Researchers determine how Tsg101 gene controls cellular growth

Researchers at Emory University School of Medicine and their colleagues have discovered a genetic mechanism that controls cellular growth in the fruit fly Drosophila melanogaster, and believe it likely that a similar system may be at work in normal and cancerous human cells.

The findings appear in the November issue of the journal Developmental Cell. Ken Moberg, PhD, assistant professor of cell biology at Emory University School of Medicine, is the lead and corresponding author of the paper. Moberg joined the Emory faculty in 2003, and most of the work described in the paper was done in his Emory lab. The senior author is Iswar K. Hariharan, professor of cell and developmental biology at the University of California, Berkeley.

The Emory and Berkeley researchers have uncovered important details about how mutational inactivation of the Drosophila version of Tumor Susceptibility Gene 101 (Tsg 101) causes cells to overgrow, leading to organ hypertrophy and tumor-like growths. Scientists first identified the human Tsg101 gene in the mid-1990s based on its ability to control the growth of cells in a culture dish, but little has been learned since then about how it does this. "The work that was done ten years ago strongly implicated Tsg101 as a growth regulatory gene, but how it works has remained largely obscure," Dr. Moberg says,

In the interim, the Tsg101 gene has become better known for its role in "endosomal sorting," the process by which proteins are shuttled to and from the cell surface, but researchers had little luck connecting this property to the gene's potential role in human cancer. "People didn't really understand how the two would fit together," Moberg says.

Moberg's findings show that there is in fact a direct link between the "sorting" and growth regulatory roles of Tsg101. Moberg and his team determined that defective sorting of the Notch receptor, a protein that sends signals throughout the cell, is key to the biology of Tsg101 mutant cells. Endosomal sorting is an important way in which cells control Notch activity, and when Tsg101 mutant cells are unable to correctly sort Notch protein, it becomes hyperactivated, and causes excess tissue growth.

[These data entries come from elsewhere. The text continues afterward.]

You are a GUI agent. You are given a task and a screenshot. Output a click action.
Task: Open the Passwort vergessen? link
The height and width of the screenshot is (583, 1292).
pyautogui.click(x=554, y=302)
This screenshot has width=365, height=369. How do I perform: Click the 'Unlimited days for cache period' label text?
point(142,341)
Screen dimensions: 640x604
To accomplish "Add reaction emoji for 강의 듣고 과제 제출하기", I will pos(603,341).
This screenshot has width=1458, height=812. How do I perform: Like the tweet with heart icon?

In addition, Moberg discovered that the mechanism through which Tsg101 controls cell growth is non-cell-autonomous, meaning that mutated cells cause surrounding normal cells to overgrow, resulting in tumor-like growths made up of a heterogeneous mix of cells, some normal, some mutated.

Before now, most mutations that cause cancer have been found to act cell-autonomously, that is the mutant cells themselves overgrow and form a genetically homogeneous tumor. For that reason, Moberg comments, "this is a very surprising and somewhat novel mechanism for a growth regulatory gene." He adds "these new findings suggest the possibility that, in fact, some as yet unidentified subset of human cancers might actually be composed of a mixture of normal cells and cells with mutations in genes like Tsg101."

While the research so far has been limited to Drosophila, Moberg expects his research to prompt a renewed focus on the role of the Tsg101 mutations in human cancers. "I'm hoping this will eventually translate into a better understanding of the role of the human version of the gene in disease," he says.

In addition, drugs already available that target Notch may find new uses if human Tsg101 is found to control growth in a similar way to fruit fly Tsg101. As Moberg says, "It may turn out that some of these drugs may actually be clinically useful in treating a hypothetical class of human cancers that harbor mutations in Tsg101."

After presenting the data at an international Drosophila conference, Moberg found out that two other labs were coming to very similar conclusions about another fruit fly "endosomal sorting" gene called vps25. The three groups agreed to co-submit their work for publication. Consequently, the Tsg101 paper is being published in Developmental Cell together with two articles about vps25 from the labs of Stephen Cohen, a senior scientist at the European Molecular Biology Laboratory in Heidelberg, Germany, and David Bilder, assistant professor of cell and developmental biology at the University of California, Berkeley.